_What to do_
Transcribe only the lines of the listing below from the one holding "This screenshot has width=1360, height=768." through the one holding "Click the Undo?", inclusive, without any change.

_Data under study_
───
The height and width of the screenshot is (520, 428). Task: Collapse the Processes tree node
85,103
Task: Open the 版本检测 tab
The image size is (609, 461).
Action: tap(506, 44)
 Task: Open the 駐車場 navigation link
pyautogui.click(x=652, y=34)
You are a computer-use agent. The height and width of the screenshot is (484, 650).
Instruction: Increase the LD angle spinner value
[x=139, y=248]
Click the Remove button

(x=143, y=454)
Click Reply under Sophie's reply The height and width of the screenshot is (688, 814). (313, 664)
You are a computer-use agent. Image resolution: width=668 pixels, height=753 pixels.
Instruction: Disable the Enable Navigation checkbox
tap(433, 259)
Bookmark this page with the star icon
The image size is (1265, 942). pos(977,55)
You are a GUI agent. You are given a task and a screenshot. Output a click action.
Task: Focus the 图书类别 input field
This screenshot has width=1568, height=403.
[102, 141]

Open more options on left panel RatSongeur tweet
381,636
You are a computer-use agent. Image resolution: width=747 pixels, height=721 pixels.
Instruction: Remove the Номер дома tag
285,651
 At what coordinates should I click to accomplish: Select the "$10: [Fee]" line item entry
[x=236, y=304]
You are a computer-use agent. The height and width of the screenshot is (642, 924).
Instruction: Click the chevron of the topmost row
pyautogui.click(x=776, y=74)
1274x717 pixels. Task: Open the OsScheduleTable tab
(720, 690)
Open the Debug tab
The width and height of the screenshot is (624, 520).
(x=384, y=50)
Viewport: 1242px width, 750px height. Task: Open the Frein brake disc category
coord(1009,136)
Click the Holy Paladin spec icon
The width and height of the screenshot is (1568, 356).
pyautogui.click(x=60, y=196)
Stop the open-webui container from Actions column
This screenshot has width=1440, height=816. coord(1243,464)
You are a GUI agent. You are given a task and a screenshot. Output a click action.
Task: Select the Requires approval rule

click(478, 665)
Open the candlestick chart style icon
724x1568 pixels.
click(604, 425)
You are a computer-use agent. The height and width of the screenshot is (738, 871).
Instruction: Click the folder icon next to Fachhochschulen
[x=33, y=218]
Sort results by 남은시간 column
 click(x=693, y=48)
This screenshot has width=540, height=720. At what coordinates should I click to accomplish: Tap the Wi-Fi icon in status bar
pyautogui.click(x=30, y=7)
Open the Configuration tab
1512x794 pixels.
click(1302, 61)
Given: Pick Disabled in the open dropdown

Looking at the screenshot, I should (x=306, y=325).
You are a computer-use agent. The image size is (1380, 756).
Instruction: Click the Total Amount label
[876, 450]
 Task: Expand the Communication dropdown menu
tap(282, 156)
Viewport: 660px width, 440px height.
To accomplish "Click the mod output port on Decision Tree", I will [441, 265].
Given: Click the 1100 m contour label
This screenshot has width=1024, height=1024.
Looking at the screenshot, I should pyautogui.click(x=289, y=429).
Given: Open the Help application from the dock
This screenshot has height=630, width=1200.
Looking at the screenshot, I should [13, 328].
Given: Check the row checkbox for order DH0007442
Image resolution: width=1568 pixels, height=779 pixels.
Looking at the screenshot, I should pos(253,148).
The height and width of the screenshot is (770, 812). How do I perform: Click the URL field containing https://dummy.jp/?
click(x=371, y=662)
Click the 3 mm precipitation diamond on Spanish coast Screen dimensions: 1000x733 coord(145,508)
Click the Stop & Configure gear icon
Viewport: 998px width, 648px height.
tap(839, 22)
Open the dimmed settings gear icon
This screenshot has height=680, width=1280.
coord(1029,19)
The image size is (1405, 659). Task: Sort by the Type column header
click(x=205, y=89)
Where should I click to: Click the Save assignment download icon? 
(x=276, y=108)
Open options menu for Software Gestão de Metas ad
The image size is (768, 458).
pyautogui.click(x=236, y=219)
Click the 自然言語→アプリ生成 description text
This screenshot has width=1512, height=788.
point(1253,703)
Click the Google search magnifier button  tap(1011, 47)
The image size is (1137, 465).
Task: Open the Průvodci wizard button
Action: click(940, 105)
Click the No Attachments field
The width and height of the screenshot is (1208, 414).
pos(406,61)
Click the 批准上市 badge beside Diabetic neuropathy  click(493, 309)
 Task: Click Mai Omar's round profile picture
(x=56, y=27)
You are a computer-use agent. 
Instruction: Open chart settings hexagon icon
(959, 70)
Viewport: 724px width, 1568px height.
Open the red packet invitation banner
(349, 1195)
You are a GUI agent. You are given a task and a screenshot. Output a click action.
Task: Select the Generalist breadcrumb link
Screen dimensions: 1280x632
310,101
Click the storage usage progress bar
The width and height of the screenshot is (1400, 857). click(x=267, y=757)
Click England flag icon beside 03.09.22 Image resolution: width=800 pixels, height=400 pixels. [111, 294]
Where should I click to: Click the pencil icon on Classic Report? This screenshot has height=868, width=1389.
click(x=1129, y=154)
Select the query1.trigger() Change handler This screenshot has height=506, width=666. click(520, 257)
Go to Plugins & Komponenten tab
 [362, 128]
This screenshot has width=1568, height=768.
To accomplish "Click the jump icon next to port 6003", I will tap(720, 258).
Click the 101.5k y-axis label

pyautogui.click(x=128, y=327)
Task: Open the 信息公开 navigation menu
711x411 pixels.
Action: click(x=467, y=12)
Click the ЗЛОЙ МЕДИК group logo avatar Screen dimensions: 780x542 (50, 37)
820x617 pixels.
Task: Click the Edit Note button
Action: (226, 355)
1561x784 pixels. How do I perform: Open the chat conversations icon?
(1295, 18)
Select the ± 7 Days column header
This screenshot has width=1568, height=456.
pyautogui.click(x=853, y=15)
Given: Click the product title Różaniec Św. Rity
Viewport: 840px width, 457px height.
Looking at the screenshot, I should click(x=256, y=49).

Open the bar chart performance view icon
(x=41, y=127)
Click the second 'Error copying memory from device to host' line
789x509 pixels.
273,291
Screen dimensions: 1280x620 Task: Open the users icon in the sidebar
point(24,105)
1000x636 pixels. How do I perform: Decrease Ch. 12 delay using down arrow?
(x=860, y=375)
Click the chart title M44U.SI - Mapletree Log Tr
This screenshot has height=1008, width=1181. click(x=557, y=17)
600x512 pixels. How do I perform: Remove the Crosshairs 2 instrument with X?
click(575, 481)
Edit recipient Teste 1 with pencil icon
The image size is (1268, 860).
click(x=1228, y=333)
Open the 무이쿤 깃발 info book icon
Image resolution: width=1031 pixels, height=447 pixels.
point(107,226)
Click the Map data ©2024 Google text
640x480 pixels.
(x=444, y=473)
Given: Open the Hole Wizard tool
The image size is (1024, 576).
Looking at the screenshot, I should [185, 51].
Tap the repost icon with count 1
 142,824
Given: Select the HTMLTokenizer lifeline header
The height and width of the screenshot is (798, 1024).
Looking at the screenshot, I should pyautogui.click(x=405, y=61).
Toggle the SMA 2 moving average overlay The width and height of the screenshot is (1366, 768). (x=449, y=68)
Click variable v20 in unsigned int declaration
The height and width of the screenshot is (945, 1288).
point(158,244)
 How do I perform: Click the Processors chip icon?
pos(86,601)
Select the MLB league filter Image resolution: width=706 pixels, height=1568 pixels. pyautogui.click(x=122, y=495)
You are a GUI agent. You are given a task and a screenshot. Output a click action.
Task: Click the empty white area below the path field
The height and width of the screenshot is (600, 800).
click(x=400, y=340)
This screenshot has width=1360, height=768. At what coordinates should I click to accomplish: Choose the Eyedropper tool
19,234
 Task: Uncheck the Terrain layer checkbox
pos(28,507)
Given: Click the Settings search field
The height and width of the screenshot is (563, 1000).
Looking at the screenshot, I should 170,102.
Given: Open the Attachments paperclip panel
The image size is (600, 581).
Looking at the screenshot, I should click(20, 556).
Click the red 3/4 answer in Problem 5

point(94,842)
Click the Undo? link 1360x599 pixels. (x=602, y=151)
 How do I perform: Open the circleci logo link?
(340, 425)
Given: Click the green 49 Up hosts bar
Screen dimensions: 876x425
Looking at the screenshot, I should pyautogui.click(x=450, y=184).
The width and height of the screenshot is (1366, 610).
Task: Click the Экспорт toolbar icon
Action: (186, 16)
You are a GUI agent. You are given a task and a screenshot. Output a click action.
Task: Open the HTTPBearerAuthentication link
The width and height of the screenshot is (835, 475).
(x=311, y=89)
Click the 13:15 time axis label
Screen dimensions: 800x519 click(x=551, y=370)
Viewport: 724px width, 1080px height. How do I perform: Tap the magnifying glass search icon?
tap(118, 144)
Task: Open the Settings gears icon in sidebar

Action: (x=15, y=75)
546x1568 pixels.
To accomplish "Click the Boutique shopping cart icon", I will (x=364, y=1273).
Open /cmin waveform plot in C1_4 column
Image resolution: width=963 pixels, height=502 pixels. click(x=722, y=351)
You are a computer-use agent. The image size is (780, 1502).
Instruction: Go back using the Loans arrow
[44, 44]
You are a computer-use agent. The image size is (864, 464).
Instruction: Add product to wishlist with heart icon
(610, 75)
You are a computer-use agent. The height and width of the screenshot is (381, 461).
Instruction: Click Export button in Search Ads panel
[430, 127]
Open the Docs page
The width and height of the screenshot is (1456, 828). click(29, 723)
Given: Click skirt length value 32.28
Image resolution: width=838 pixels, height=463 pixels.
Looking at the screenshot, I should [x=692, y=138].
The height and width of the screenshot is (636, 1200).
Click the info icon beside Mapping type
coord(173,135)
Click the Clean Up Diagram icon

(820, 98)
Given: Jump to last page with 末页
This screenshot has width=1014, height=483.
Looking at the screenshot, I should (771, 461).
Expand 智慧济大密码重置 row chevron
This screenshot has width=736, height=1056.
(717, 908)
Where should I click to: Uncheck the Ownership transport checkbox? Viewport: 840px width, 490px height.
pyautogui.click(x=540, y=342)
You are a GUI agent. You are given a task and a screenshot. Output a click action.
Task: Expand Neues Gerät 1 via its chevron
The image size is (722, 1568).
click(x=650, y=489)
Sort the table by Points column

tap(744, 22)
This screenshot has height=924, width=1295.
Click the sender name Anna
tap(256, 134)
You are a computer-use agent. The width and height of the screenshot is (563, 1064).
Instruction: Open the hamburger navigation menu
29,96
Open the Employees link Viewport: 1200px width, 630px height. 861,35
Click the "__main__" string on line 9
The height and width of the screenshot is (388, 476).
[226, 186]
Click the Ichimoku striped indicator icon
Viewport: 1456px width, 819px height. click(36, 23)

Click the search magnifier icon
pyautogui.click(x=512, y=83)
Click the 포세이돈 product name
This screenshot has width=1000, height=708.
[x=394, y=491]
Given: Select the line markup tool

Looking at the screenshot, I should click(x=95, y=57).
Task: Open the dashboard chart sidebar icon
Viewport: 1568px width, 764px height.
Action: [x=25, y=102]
───
_Exercise output_
This screenshot has width=1360, height=768. At what coordinates should I click to accomplish: Choose the Eyedropper tool
19,234
 Task: Uncheck the Terrain layer checkbox
pos(28,507)
Given: Click the Settings search field
The height and width of the screenshot is (563, 1000).
Looking at the screenshot, I should 170,102.
Given: Open the Attachments paperclip panel
The image size is (600, 581).
Looking at the screenshot, I should click(20, 556).
Click the red 3/4 answer in Problem 5

point(94,842)
Click the Undo? link 1360x599 pixels. (x=602, y=151)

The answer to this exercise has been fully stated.